▸ Problem statement:
In the data, find each line where the word "label" appears and list that line.
── The data ──
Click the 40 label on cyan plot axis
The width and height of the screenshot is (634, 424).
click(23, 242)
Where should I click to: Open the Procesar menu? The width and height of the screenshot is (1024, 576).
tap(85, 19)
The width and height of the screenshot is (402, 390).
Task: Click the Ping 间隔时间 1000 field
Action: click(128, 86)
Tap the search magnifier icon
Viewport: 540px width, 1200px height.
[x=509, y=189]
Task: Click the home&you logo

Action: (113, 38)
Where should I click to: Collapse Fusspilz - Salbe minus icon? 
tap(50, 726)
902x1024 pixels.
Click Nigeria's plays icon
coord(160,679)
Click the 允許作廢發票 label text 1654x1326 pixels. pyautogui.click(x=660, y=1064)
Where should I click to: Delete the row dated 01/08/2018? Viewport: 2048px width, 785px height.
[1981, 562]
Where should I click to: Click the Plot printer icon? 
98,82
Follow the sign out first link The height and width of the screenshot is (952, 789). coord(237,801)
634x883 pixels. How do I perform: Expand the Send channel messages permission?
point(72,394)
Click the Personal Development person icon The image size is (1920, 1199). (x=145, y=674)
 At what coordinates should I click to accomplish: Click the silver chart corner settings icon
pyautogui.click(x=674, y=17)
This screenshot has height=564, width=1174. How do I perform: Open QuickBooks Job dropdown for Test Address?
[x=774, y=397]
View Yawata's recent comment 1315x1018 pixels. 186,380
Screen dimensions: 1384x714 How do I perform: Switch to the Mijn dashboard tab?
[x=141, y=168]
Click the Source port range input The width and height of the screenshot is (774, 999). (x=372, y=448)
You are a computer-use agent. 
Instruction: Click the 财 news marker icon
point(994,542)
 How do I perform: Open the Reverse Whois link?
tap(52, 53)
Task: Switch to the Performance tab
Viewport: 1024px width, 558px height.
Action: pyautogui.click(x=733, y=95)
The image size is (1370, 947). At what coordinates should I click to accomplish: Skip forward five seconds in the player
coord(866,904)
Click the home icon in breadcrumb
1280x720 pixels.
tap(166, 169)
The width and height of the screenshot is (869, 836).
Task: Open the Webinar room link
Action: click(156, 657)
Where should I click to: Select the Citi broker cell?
───
▸ Response to this task:
Click the 40 label on cyan plot axis
Click the 允許作廢發票 label text 1654x1326 pixels. pyautogui.click(x=660, y=1064)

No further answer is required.